Work request: All of the records below should be output exactly.

Records for processing:
"""
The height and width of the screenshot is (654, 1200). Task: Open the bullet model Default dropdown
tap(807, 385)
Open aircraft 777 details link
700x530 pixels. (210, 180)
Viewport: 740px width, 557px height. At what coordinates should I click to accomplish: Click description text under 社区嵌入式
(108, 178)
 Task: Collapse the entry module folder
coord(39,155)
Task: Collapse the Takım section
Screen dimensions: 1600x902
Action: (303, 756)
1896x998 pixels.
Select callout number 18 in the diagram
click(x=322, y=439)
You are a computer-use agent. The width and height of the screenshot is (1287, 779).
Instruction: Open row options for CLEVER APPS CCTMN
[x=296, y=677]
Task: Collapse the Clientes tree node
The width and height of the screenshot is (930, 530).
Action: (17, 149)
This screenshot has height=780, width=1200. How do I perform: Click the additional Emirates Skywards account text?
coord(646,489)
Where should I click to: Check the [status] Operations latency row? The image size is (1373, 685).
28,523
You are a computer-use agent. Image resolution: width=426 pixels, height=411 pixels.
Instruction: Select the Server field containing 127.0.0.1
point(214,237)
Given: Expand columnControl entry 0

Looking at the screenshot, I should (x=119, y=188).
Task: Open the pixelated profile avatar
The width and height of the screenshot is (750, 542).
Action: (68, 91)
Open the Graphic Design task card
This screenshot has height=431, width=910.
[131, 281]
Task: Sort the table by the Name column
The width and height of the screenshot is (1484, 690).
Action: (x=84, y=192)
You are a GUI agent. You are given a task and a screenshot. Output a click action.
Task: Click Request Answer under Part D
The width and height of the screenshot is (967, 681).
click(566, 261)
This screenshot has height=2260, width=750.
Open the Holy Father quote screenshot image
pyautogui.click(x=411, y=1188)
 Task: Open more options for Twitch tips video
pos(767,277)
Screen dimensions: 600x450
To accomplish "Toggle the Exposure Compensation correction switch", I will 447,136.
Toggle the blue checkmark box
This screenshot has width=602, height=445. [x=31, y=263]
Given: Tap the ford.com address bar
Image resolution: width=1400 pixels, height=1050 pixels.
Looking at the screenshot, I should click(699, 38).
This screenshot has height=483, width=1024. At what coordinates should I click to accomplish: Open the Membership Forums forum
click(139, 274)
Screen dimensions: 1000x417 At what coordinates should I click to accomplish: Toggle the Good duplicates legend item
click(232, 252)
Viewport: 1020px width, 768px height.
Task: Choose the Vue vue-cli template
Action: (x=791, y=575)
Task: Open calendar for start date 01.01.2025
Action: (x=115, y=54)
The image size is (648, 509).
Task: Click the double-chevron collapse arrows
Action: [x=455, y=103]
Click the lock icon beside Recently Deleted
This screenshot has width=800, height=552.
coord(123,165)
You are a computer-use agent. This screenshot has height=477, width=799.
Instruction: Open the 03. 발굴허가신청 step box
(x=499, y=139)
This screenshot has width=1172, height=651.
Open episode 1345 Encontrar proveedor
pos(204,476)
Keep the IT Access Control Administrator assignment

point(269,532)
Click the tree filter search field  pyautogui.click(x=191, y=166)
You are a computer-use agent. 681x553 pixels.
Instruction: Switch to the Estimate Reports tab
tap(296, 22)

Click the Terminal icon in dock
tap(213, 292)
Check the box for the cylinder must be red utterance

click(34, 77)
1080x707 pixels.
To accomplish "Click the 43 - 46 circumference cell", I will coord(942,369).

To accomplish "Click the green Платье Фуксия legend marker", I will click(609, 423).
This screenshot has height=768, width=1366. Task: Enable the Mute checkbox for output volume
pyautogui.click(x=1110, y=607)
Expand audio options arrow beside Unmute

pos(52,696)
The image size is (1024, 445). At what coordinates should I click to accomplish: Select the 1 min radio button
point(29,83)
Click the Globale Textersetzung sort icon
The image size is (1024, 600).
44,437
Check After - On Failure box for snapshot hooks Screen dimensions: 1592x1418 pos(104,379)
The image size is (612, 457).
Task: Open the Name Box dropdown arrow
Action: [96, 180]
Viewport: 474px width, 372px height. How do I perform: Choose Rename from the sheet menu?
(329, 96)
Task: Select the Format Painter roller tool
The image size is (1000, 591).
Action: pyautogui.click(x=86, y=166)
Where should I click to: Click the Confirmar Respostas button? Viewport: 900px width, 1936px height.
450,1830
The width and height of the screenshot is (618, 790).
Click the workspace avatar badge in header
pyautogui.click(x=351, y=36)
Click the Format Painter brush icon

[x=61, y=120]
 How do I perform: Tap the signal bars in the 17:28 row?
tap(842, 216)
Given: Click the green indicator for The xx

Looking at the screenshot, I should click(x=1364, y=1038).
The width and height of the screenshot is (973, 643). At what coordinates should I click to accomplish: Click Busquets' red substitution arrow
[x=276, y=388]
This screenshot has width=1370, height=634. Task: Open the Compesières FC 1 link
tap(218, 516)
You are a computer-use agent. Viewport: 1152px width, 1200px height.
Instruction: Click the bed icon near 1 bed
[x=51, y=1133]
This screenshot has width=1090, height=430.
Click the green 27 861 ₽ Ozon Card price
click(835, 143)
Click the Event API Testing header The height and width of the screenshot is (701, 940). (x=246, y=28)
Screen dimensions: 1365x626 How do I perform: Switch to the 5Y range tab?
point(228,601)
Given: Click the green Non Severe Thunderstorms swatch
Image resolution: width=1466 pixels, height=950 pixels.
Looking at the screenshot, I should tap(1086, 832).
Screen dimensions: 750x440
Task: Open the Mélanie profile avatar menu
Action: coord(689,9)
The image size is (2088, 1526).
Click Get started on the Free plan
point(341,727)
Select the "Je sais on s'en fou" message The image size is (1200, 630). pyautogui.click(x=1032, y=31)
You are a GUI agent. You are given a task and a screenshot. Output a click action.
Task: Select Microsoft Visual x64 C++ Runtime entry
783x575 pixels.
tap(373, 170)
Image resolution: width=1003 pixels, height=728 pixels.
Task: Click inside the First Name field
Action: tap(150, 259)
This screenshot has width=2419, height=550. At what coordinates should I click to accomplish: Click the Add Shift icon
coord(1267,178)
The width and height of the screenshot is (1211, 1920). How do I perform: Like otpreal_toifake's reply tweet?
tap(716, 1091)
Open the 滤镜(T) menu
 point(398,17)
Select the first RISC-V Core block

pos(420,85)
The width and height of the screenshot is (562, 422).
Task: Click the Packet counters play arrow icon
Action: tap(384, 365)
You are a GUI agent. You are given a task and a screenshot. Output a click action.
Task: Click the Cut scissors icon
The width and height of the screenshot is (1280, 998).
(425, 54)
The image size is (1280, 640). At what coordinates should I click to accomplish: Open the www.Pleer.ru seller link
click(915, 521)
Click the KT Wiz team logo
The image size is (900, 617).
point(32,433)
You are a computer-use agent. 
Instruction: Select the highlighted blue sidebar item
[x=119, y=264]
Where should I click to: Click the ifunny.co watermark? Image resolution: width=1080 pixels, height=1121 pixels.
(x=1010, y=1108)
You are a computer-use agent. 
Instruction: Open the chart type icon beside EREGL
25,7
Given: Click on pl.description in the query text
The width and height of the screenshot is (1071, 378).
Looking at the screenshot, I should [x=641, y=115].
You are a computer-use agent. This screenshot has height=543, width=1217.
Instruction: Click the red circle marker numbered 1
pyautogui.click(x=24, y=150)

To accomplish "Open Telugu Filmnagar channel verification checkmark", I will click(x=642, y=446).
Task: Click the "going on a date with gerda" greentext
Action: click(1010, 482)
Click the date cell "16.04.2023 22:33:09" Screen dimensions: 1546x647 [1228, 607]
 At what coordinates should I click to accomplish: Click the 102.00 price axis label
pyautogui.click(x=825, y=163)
"""
Reply to the exercise:
The height and width of the screenshot is (654, 1200). Task: Open the bullet model Default dropdown
tap(807, 385)
Open aircraft 777 details link
700x530 pixels. (210, 180)
Viewport: 740px width, 557px height. At what coordinates should I click to accomplish: Click description text under 社区嵌入式
(108, 178)
 Task: Collapse the entry module folder
coord(39,155)
Task: Collapse the Takım section
Screen dimensions: 1600x902
Action: (303, 756)
1896x998 pixels.
Select callout number 18 in the diagram
click(x=322, y=439)
You are a computer-use agent. The width and height of the screenshot is (1287, 779).
Instruction: Open row options for CLEVER APPS CCTMN
[x=296, y=677]
Task: Collapse the Clientes tree node
The width and height of the screenshot is (930, 530).
Action: (17, 149)
This screenshot has height=780, width=1200. How do I perform: Click the additional Emirates Skywards account text?
coord(646,489)
Where should I click to: Check the [status] Operations latency row? The image size is (1373, 685).
28,523
You are a computer-use agent. Image resolution: width=426 pixels, height=411 pixels.
Instruction: Select the Server field containing 127.0.0.1
point(214,237)
Given: Expand columnControl entry 0

Looking at the screenshot, I should (x=119, y=188).
Task: Open the pixelated profile avatar
The width and height of the screenshot is (750, 542).
Action: (68, 91)
Open the Graphic Design task card
This screenshot has height=431, width=910.
[131, 281]
Task: Sort the table by the Name column
The width and height of the screenshot is (1484, 690).
Action: (x=84, y=192)
You are a GUI agent. You are given a task and a screenshot. Output a click action.
Task: Click Request Answer under Part D
The width and height of the screenshot is (967, 681).
click(566, 261)
This screenshot has height=2260, width=750.
Open the Holy Father quote screenshot image
pyautogui.click(x=411, y=1188)
 Task: Open more options for Twitch tips video
pos(767,277)
Screen dimensions: 600x450
To accomplish "Toggle the Exposure Compensation correction switch", I will 447,136.
Toggle the blue checkmark box
This screenshot has width=602, height=445. [x=31, y=263]
Given: Tap the ford.com address bar
Image resolution: width=1400 pixels, height=1050 pixels.
Looking at the screenshot, I should click(699, 38).
This screenshot has height=483, width=1024. At what coordinates should I click to accomplish: Open the Membership Forums forum
click(139, 274)
Screen dimensions: 1000x417 At what coordinates should I click to accomplish: Toggle the Good duplicates legend item
click(232, 252)
Viewport: 1020px width, 768px height.
Task: Choose the Vue vue-cli template
Action: (x=791, y=575)
Task: Open calendar for start date 01.01.2025
Action: (x=115, y=54)
The image size is (648, 509).
Task: Click the double-chevron collapse arrows
Action: [x=455, y=103]
Click the lock icon beside Recently Deleted
This screenshot has width=800, height=552.
coord(123,165)
You are a computer-use agent. This screenshot has height=477, width=799.
Instruction: Open the 03. 발굴허가신청 step box
(x=499, y=139)
This screenshot has width=1172, height=651.
Open episode 1345 Encontrar proveedor
pos(204,476)
Keep the IT Access Control Administrator assignment

point(269,532)
Click the tree filter search field  pyautogui.click(x=191, y=166)
You are a computer-use agent. 681x553 pixels.
Instruction: Switch to the Estimate Reports tab
tap(296, 22)

Click the Terminal icon in dock
tap(213, 292)
Check the box for the cylinder must be red utterance

click(34, 77)
1080x707 pixels.
To accomplish "Click the 43 - 46 circumference cell", I will coord(942,369).

To accomplish "Click the green Платье Фуксия legend marker", I will click(609, 423).
This screenshot has height=768, width=1366. Task: Enable the Mute checkbox for output volume
pyautogui.click(x=1110, y=607)
Expand audio options arrow beside Unmute

pos(52,696)
The image size is (1024, 445). At what coordinates should I click to accomplish: Select the 1 min radio button
point(29,83)
Click the Globale Textersetzung sort icon
The image size is (1024, 600).
44,437
Check After - On Failure box for snapshot hooks Screen dimensions: 1592x1418 pos(104,379)
The image size is (612, 457).
Task: Open the Name Box dropdown arrow
Action: [96, 180]
Viewport: 474px width, 372px height. How do I perform: Choose Rename from the sheet menu?
(329, 96)
Task: Select the Format Painter roller tool
The image size is (1000, 591).
Action: pyautogui.click(x=86, y=166)
Where should I click to: Click the Confirmar Respostas button? Viewport: 900px width, 1936px height.
450,1830
The width and height of the screenshot is (618, 790).
Click the workspace avatar badge in header
pyautogui.click(x=351, y=36)
Click the Format Painter brush icon

[x=61, y=120]
 How do I perform: Tap the signal bars in the 17:28 row?
tap(842, 216)
Given: Click the green indicator for The xx

Looking at the screenshot, I should click(x=1364, y=1038).
The width and height of the screenshot is (973, 643). At what coordinates should I click to accomplish: Click Busquets' red substitution arrow
[x=276, y=388]
This screenshot has width=1370, height=634. Task: Open the Compesières FC 1 link
tap(218, 516)
You are a computer-use agent. Viewport: 1152px width, 1200px height.
Instruction: Click the bed icon near 1 bed
[x=51, y=1133]
This screenshot has width=1090, height=430.
Click the green 27 861 ₽ Ozon Card price
click(835, 143)
Click the Event API Testing header The height and width of the screenshot is (701, 940). (x=246, y=28)
Screen dimensions: 1365x626 How do I perform: Switch to the 5Y range tab?
point(228,601)
Given: Click the green Non Severe Thunderstorms swatch
Image resolution: width=1466 pixels, height=950 pixels.
Looking at the screenshot, I should tap(1086, 832).
Screen dimensions: 750x440
Task: Open the Mélanie profile avatar menu
Action: coord(689,9)
The image size is (2088, 1526).
Click Get started on the Free plan
point(341,727)
Select the "Je sais on s'en fou" message The image size is (1200, 630). pyautogui.click(x=1032, y=31)
You are a GUI agent. You are given a task and a screenshot. Output a click action.
Task: Select Microsoft Visual x64 C++ Runtime entry
783x575 pixels.
tap(373, 170)
Image resolution: width=1003 pixels, height=728 pixels.
Task: Click inside the First Name field
Action: tap(150, 259)
This screenshot has width=2419, height=550. At what coordinates should I click to accomplish: Click the Add Shift icon
coord(1267,178)
The width and height of the screenshot is (1211, 1920). How do I perform: Like otpreal_toifake's reply tweet?
tap(716, 1091)
Open the 滤镜(T) menu
 point(398,17)
Select the first RISC-V Core block

pos(420,85)
The width and height of the screenshot is (562, 422).
Task: Click the Packet counters play arrow icon
Action: tap(384, 365)
You are a GUI agent. You are given a task and a screenshot. Output a click action.
Task: Click the Cut scissors icon
The width and height of the screenshot is (1280, 998).
(425, 54)
The image size is (1280, 640). At what coordinates should I click to accomplish: Open the www.Pleer.ru seller link
click(915, 521)
Click the KT Wiz team logo
The image size is (900, 617).
point(32,433)
You are a computer-use agent. 
Instruction: Select the highlighted blue sidebar item
[x=119, y=264]
Where should I click to: Click the ifunny.co watermark? Image resolution: width=1080 pixels, height=1121 pixels.
(x=1010, y=1108)
You are a computer-use agent. 
Instruction: Open the chart type icon beside EREGL
25,7
Given: Click on pl.description in the query text
The width and height of the screenshot is (1071, 378).
Looking at the screenshot, I should [x=641, y=115].
You are a computer-use agent. This screenshot has height=543, width=1217.
Instruction: Click the red circle marker numbered 1
pyautogui.click(x=24, y=150)

To accomplish "Open Telugu Filmnagar channel verification checkmark", I will click(x=642, y=446).
Task: Click the "going on a date with gerda" greentext
Action: click(1010, 482)
Click the date cell "16.04.2023 22:33:09" Screen dimensions: 1546x647 [1228, 607]
 At what coordinates should I click to accomplish: Click the 102.00 price axis label
pyautogui.click(x=825, y=163)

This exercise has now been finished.